:: CHECK YOUR UNDERSTANDING ::
(1) In the skin passage, within what range should the body's internal temperature stay for the body to work at full capacity?
(2) List each ability of the skin named in the two sentences of the skin passage that follow the question "Did you know the skin has numerous functions and ability?"
(3) Continue the skin passage after its final sentence.

:: SELECTED PASSAGE ::
———

The skin, together with its derivatives serves several functions, mostly protective. Did you know the skin has numerous functions and ability? It can be stretched; it is waterproof and is washable. It has the ability to regenerate, able to repair cuts and heal bruises. With reasonable care, the skin is guaranteed to last for a lifetime.
Body Temperature Regulation
Our internal components are always in action, providing every cell the necessary fuel for the continuity of life. Like an ordinary machine, as the body works it releases heat and we need to release that heat. For the body to function to its full capacity, the internal temperature of the body should be within the narrow range of homeostatic limits.

———

(Saved data entries)
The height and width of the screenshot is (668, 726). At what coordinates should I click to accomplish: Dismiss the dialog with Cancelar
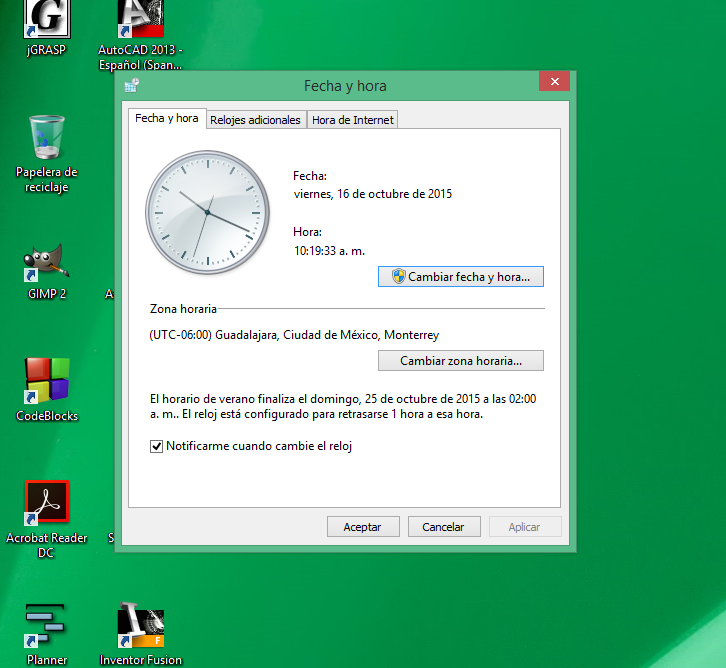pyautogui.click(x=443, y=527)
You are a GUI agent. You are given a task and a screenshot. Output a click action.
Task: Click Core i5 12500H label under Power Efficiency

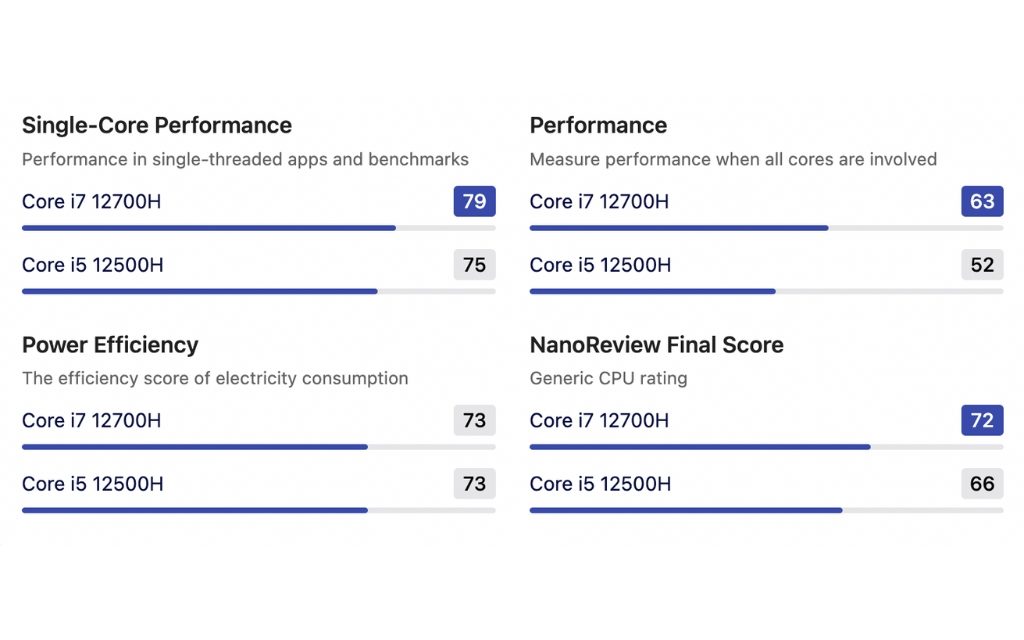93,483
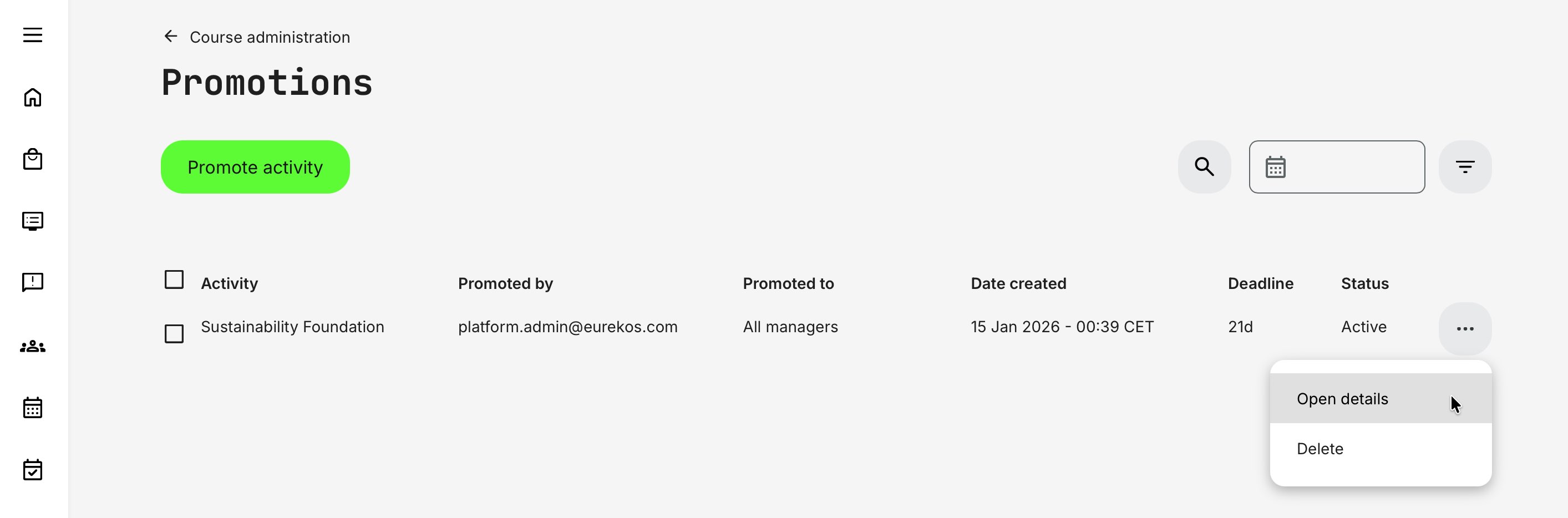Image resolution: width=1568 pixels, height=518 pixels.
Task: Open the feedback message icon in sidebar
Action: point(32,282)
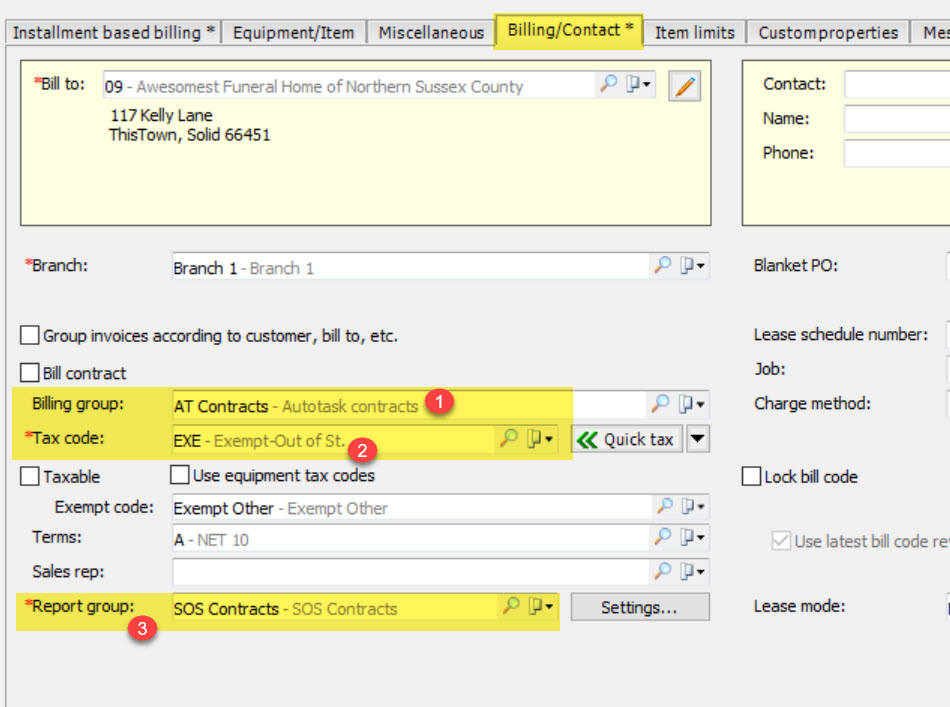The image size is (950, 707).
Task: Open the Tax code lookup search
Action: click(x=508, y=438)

———

:: ANSWERS ::
(1) Within the narrow range of homeostatic limits.

(2)
- It can be stretched
- It is waterproof
- It is washable
- It can regenerate
- It can repair cuts
- It can heal bruises

(3)
During normal conditions, the amount of sweat that the sweat glands secrete is unnoticeable. When external temperatures play within then 31-32 degrees Celsius range, we secrete only up to 500ml of sweat a day. When events trigger an increase in temperature, the blood vessels found in the dermis layer of the skin dilates and it triggers the secretory action of the sweat glands. When this happens, the sweat glands vigorously secrete sweat in an effort to cool down the body. In extreme hot condition, the sweat glands can release up to 12 litres of body water a day! The release of sweat is an efficient cooling mechanism; preventing overheating as body heat dissipates.
Conversely, the opposite happens when environmental temperatures fall. The blood vessels in the dermis layer of the skin constrict, bypassing the skin thereby allowing the temperature of the skin to level with that of the external environment. With this action, heat loss is minimal allowing the body to conserve heat.
All over the body, cutaneous sensory receptors continuously supply the central nervous system of contacts happening with the body. These receptors are part of the nervous system that resides throughout the skin. To formally address these receptors, since they respond to external stimuli they are called exteroceptors. To name a few, Meissner’s corpuscles and the Merkel discs make it possible for us to feel our clothing as it touches our skin. Free nerve endings interpret harmful stimuli and alert the central nervous system to take action.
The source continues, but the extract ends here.